What your thesis needs to be true to work
- •This thesis requires the copper rally to be demand-led (real industrial acceleration) rather than primarily a supply/headline move that can fade once constraints ease.
- •This thesis requires China’s industrial cycle to be strong enough (or irrelevant enough) that copper can sustain higher prices even if broad China activity indicators (PMI/credit impulse/property) are rolling over.
- •This thesis requires AI/EV/electrification demand to be large enough in the near term to be price-setting for the whole copper market, not merely cushioning the cycle at the margin.
Conditions that would upgrade or downgrade this verdict
✅ Upgrade if:
- China’s PMI/credit impulse/property activity stabilizes and turns up while copper continues to outperform (demand-led confirmation).

(Records of locating words and elements)
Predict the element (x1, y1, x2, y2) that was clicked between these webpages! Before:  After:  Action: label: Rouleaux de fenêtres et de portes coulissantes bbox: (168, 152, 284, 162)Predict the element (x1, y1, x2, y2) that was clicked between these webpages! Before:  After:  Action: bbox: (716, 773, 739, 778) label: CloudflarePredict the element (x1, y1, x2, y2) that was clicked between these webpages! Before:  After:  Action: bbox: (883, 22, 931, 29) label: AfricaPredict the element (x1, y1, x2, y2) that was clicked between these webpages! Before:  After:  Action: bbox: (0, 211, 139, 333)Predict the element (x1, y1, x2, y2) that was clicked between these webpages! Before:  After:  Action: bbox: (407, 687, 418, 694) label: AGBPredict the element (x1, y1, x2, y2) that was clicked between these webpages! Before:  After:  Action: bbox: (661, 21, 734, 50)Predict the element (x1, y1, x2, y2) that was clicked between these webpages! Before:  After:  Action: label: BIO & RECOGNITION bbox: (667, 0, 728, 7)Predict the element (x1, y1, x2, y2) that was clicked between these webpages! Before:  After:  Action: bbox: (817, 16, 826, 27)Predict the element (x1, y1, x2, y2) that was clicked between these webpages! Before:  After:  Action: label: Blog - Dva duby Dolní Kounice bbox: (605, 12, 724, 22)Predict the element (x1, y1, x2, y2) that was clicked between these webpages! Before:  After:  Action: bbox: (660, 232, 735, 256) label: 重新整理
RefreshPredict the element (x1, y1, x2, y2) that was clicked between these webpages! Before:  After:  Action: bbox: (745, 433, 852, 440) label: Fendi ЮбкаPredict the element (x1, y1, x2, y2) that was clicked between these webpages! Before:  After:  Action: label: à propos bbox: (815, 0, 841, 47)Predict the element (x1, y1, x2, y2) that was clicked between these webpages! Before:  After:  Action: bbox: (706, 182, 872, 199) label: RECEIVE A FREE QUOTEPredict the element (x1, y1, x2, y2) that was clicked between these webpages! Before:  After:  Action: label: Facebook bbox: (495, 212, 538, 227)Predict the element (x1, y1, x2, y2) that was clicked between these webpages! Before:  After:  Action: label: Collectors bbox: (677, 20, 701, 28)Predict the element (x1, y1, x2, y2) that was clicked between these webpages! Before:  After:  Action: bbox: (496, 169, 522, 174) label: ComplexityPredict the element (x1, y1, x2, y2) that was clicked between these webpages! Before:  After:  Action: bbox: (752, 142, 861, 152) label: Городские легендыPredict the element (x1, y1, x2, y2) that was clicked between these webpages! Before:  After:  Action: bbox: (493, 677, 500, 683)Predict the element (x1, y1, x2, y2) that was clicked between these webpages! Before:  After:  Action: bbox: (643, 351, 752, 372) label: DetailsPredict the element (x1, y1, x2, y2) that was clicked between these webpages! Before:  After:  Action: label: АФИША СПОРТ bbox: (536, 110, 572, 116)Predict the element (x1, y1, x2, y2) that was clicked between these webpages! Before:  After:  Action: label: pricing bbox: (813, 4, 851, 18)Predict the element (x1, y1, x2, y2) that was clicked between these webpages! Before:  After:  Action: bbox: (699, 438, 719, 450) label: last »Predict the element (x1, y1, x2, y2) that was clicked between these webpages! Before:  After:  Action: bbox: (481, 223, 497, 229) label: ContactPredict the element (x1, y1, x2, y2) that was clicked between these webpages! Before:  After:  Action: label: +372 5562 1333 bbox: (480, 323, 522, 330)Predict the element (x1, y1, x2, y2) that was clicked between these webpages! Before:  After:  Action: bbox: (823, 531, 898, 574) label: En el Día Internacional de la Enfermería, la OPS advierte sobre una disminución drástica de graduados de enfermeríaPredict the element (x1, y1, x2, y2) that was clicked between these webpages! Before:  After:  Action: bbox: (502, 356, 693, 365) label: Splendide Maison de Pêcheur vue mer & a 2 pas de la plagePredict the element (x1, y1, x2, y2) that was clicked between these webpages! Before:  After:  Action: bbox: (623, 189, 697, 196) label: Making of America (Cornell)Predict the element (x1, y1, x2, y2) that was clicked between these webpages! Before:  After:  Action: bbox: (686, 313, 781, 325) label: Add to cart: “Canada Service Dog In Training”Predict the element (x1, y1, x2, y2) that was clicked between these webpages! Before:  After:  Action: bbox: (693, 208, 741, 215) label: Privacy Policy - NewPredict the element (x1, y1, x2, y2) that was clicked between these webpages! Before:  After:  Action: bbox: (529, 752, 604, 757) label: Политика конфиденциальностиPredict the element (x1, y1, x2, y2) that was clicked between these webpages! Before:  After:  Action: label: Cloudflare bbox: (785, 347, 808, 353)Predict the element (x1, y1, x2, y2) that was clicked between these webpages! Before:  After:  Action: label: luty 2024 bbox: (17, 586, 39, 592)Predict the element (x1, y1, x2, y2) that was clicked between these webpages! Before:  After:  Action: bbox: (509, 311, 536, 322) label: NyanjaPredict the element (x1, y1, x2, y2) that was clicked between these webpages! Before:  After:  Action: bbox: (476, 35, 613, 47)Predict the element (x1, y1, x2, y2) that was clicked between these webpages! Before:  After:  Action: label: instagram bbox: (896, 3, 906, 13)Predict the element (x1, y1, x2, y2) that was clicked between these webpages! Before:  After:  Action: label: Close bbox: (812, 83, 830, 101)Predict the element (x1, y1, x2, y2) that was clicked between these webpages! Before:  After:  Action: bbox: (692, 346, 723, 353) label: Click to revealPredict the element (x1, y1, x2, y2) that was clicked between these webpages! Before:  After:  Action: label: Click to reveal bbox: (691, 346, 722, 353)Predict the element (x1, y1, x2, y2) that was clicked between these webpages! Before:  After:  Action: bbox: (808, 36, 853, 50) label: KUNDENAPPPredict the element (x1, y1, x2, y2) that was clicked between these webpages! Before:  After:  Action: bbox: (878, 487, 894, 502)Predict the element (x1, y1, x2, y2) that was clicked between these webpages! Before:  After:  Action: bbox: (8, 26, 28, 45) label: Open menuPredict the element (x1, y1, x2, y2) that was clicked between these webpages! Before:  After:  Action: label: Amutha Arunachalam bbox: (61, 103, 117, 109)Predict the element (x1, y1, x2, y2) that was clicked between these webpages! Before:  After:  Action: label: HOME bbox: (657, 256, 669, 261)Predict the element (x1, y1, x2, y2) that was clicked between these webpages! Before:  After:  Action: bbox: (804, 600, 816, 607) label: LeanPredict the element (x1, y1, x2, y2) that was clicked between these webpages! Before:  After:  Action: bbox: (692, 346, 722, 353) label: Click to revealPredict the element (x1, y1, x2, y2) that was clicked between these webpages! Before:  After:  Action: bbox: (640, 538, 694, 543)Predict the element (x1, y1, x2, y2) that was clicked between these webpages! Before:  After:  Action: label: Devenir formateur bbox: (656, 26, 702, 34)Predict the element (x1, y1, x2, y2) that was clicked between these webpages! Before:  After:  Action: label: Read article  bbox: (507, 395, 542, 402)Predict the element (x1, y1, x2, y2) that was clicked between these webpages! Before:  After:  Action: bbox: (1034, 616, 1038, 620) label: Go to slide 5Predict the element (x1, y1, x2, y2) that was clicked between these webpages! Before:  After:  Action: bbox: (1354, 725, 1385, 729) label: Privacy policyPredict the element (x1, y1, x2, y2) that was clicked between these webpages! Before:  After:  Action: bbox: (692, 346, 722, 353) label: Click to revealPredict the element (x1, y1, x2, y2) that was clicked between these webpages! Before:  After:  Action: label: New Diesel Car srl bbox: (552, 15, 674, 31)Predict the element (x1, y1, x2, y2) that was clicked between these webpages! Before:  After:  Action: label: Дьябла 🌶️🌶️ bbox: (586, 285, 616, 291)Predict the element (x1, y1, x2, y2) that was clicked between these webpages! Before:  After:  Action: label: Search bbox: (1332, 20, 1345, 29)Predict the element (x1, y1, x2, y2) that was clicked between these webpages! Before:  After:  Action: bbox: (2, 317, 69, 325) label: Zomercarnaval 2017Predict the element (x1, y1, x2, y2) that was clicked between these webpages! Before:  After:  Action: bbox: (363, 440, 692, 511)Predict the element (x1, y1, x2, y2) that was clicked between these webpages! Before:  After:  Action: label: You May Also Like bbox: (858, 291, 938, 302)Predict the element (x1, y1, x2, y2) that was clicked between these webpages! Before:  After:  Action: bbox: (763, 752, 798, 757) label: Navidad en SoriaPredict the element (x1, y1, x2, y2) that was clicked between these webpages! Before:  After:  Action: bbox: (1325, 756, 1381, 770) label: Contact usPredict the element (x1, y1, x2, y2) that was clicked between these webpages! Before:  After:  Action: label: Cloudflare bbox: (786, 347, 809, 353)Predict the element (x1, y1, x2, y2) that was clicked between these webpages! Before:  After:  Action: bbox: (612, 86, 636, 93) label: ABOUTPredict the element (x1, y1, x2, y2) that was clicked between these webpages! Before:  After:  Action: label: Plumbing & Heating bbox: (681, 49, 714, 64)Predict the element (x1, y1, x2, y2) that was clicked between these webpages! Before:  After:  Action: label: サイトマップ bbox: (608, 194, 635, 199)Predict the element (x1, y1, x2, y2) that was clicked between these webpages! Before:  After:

● **OBJECTIVES**:
**a.** In the copper thesis text, quote everything from "- •This thesis requires AI/EV/electrification" down to "at the margin.".
**b.** Write what comes next in the copper thesis text, picking up after its last line.

● **RESULTS OF THE TASKS**:
**a.**
- •This thesis requires AI/EV/electrification demand to be large enough in the near term to be price-setting for the whole copper market, not merely cushioning the cycle at the margin.

**b.**
- Physical tightness signals (inventories/spreads) keep confirming tightening rather than fading as price rises.
- Copper/gold ratio breaks higher and holds (regime shift away from growth-scare/deflation signals).
❌ Downgrade if:
- China activity proxies keep rolling over while copper strength relies mainly on supply headlines (industrial boom priced without the boom).
- Inventories/spreads stop confirming tightness (stabilize/ease) while price remains elevated (support disappears).
- Copper/gold ratio trends to fresh lows with gold bid (market screaming ‘defensive regime,’ not copper bull).